El adolescente que fui en aquellos años descubrió una virulenta fuente de humor negro que nada tenía que pedirle a las novelas policiacas y hard boiled con sus personajes duros, pero ensimismados y con causa, empeñados en hacer cumplir la ley por más que no creyeran en ella. Boogie el misógino, machista, racista, era un respiro al final de la lectura de un semanario político de denuncia, con la paradoja de que su popular última página, era una tira cómica que parecía apología violenta de la mentalidad imperialista a la que el semanario dedicaba buena parte de su contenido en criticar y exhibir.

En 1981 apareció un libro editado por Proceso con lo mejor de Boogie, en 1997 se reedita con un prólogo de ¿adivinen quién?: Carlos Monsiváis, que con su estilo barroco y ocurrente dejó claro que los intelectuales de izquierda disfrutan del humor cínico siempre y cuando se dirija al Tío Sam. Lo cierto es que Boogie era una crítica al gorilato y puritanismo de cualquier ideología.

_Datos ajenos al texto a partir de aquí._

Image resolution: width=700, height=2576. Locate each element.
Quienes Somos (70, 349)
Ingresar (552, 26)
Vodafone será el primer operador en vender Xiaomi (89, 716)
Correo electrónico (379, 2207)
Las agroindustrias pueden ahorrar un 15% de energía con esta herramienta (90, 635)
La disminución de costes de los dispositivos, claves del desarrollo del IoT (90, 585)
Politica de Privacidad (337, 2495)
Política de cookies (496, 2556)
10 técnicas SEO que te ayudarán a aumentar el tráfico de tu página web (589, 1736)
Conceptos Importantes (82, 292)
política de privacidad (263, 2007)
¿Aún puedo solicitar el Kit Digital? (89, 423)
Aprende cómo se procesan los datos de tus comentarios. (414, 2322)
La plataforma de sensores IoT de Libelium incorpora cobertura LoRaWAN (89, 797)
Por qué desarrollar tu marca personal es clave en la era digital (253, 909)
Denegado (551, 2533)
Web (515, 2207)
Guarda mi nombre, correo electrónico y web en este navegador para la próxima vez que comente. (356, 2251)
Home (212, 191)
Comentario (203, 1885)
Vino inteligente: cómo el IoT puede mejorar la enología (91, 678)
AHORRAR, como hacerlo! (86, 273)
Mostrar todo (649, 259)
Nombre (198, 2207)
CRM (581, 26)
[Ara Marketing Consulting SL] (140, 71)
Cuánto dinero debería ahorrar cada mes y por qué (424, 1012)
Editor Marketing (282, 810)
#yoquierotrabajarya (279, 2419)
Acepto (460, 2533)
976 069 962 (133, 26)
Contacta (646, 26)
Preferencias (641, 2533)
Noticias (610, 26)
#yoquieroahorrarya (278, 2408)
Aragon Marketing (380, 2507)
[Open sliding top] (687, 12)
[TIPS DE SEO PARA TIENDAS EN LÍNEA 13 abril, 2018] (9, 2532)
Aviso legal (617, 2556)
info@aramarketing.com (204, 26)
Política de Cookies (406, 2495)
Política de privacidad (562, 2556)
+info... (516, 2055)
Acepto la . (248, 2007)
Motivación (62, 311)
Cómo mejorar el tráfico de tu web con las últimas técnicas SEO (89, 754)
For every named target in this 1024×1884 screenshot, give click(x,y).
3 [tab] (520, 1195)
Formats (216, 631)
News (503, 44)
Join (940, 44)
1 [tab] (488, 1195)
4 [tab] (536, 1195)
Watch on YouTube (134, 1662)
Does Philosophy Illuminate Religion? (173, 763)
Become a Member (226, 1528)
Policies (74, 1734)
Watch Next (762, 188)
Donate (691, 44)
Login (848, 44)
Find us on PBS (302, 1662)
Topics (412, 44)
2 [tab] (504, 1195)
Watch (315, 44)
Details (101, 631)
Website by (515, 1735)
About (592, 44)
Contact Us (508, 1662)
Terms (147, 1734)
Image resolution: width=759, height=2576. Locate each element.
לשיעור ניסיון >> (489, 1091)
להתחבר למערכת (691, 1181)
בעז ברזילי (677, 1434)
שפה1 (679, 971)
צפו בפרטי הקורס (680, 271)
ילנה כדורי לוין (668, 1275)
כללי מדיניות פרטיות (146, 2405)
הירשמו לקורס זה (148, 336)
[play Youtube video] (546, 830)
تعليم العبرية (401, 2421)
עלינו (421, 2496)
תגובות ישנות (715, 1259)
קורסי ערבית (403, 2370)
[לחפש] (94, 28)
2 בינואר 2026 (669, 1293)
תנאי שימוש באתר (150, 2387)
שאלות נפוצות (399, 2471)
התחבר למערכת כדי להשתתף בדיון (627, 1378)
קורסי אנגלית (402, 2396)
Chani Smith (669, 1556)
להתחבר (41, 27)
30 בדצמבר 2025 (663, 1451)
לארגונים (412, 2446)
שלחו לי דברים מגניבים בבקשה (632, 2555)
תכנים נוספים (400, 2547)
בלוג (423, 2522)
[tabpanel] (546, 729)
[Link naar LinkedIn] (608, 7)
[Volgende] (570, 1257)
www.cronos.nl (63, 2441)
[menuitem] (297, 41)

En 2009 Boogie tuvo una mediocre adaptación en cine con la voz del actor Jesús Ochoa, ahí comenzó a perder la chispa incendiaria de la tira cómica. Era el principio del fin. Al morir Fontanarrosa en 2007, quedó a merced de las buenas intenciones de la comunidad “progre”.

Terminada la Guerra Fría, Boogie se convertiría en la feroz parodia de la clase política mundial a través de su personalidad de mercenario elevado a tesitura de héroe por Hollywood. Boogie ha trascendido a la prueba del tiempo y a 31 años de su irrupción en el semanario fundado por Julio Scherer; su sentido del humor es un pulmón de aire puro ante el ambiente viciado del puritanismo activista.

A prueba de vendettas, Boogie no murió en un tiroteo, simplemente se fue sin despedirse antes de que la insipidez millenial y la fiscalía de la corrección política repudiaran su hoy en día tan necesario sentido del humor.